CHRIS KOENIG looks at the life of Sir George Downing, who was an ally of Cromwell then Charles II at Oxford

Among the assembled dignitaries at the fourth Parliament called by that wily old monarch Charles II in Oxford's Bodleian Library was Sir George Downing, after whom the Prime Minister's residence in London is named.

In an amoral age of fiercely shifting allegiancies, he stood out as a particularly barefaced turncoat. During the Commonwealth he acted as Cromwell's adviser on foreign affairs with a special mission to try and bring about a sort of European union of all the Protestant powers.

Included in his foreign activities of course would have been the job of harassing poor, poverty-stricken Charles II from state to state during his years of exile, under the direction of Cromwell's feared spy master John Thurloe.

Extraordinary therefore to see Downing not only at the king's side in Oxford at the restoration, but created a baronet too.

The trick he pulled was to put his contacts and skills acquired under Thurloe at the king's service. He started hunting down those so-called Regicides - the 59 people who had signed the death warrant of Charles I - who had fled abroad at the Restoration.

One he failed to catch was Sir Edmund Ludlow, a former student of that particularly Royalist college, Trinity, Oxford, which had been one of the first to offer up its silver to be melted down and spent in the Royalist cause of Charles I. He died in Vevey, Switzerland, after writing his memoirs which are now valuable for historians.

John Thurloe, we now know, was allowed to live out his life near Great Milton thanks to secrets he knew concerning the king's own Catholicism. In this he had the advantage over another Oxfordshire regicide, Adrian Scrope, of Wormsley, who was hanged drawn and quartered.

In any case, this Oxford Parliament was the last that Charles II called. Thereafter he managed without, thanks largely to a secret financial deal with his cousin Louis XIV, agreed at the secret Treaty of Dover, under the terms of which the French king paid him money in exchange for guaranteeing the Catholic succession.

He felt secure enough in Oxford to sit on his throne in Convocation House and pronounce: "I have the law and reason and all right-thinking men on my side; I have the Church (pointing at the bench of bishops) and nothing will ever separate us."

Tory Oxford, of course, supported the succession of Charles's Catholic brother James, as opposed to his son Monmouth, whose legitimacy was the subject of much debate.
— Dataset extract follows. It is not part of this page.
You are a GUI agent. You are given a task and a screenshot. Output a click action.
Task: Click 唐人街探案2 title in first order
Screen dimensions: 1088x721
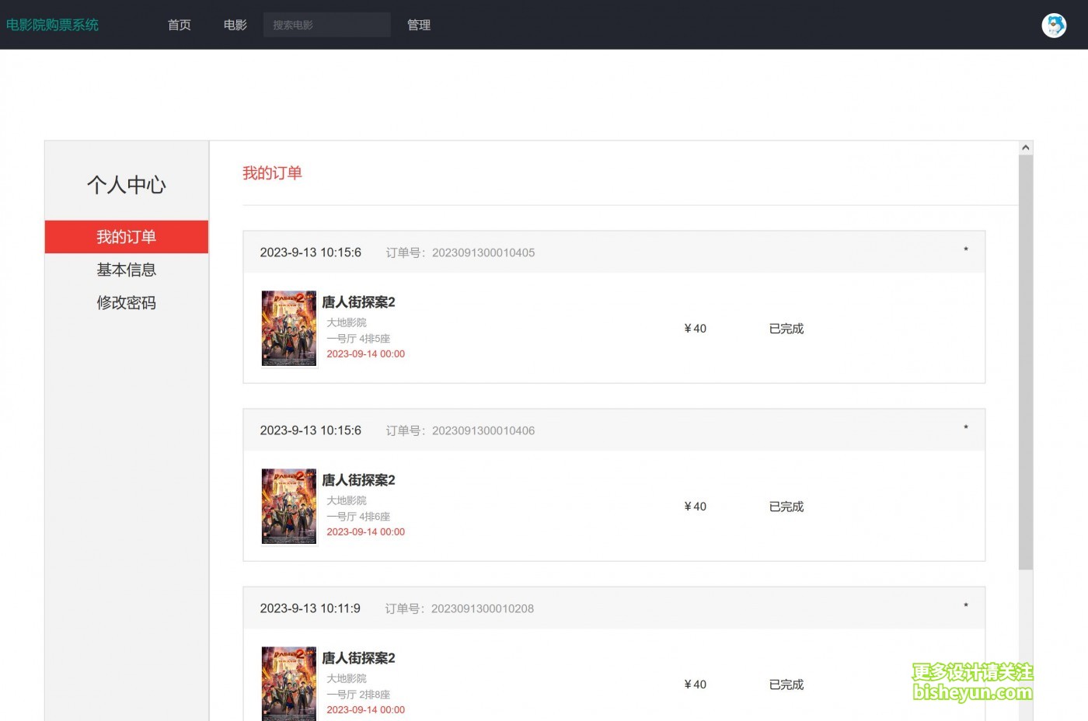(x=358, y=302)

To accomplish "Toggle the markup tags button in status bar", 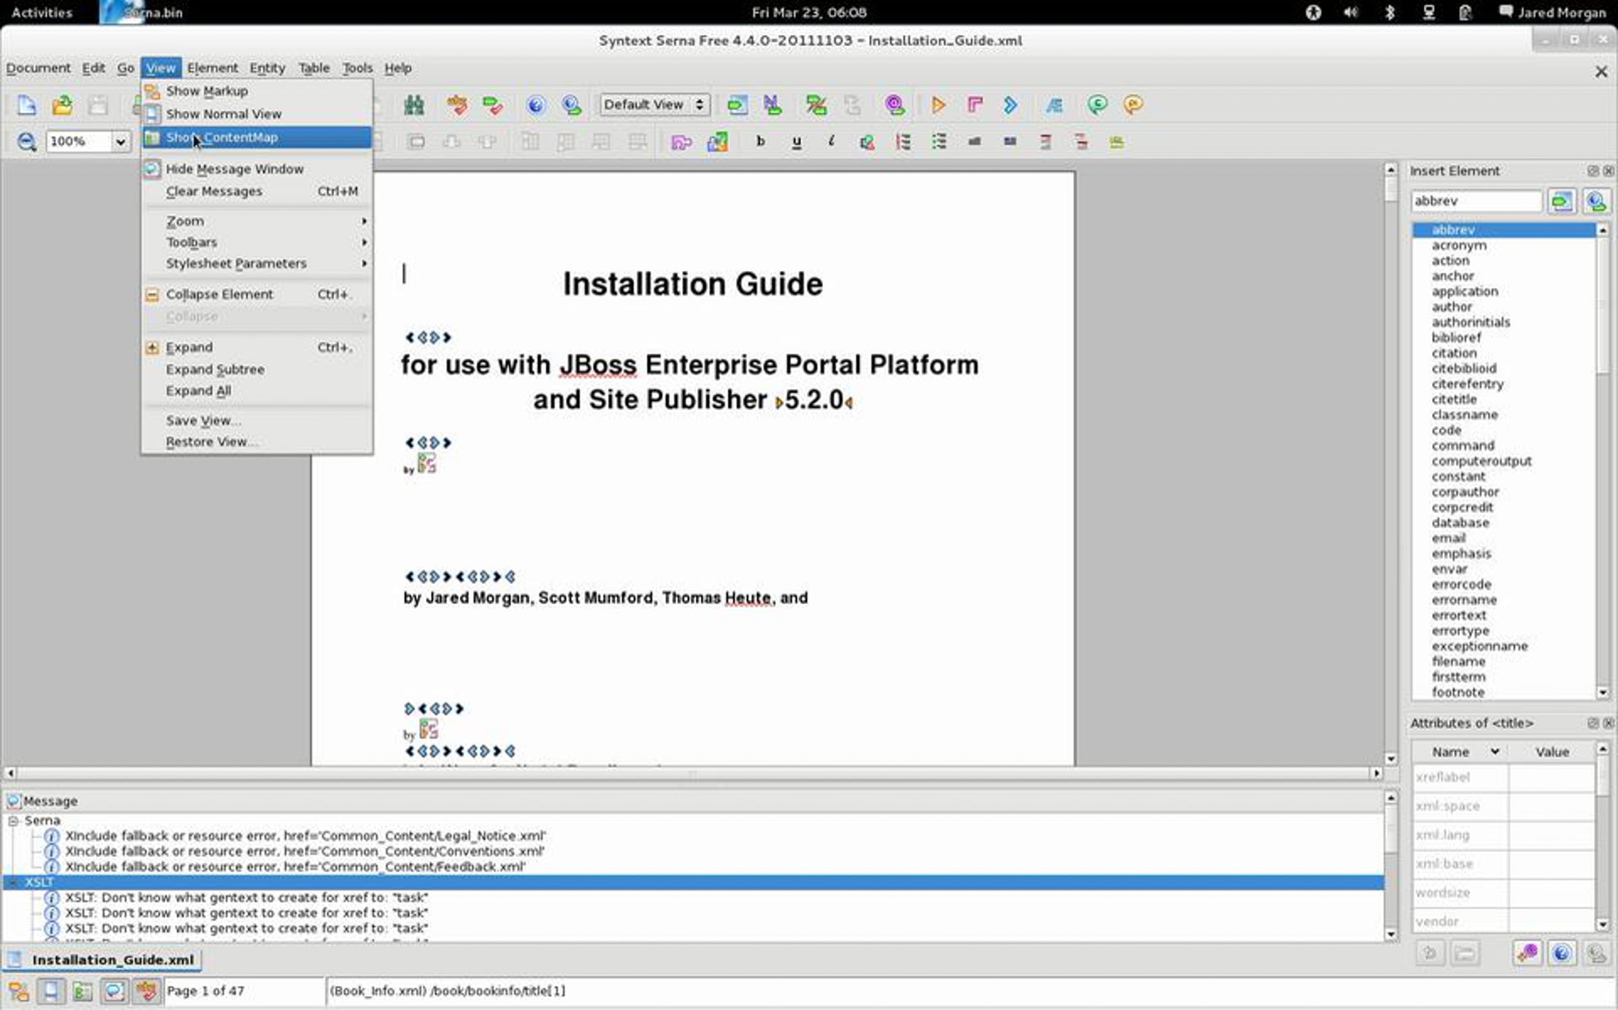I will click(x=18, y=990).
Sitting in 1683, two years before the death of Charles II, the Convocation of Oxford University declared against authors of pro-Monmouth books and leaflets, describing them as "false, seditious and impious, and most of them . . . also heretical and blasphemous". It declared itself against "certain pernicious books and their damnable doctrines".

As for Sir George Downing, his greed and treachery made him unpopular with almost everyone with whom he worked. But he was a past master at seeing where the shifting political sands were heading and flattering the right people.

But does the fact that he endowed a college in Cromwellian Cambridge rather than Royalist Oxford indicate where his true feelings lay?

As for Downing Street, where prime ministers and chancellors of the exchequer have lived since the early 18th century, Sir George built it. He was a speculative builder as well as an opportunist politician.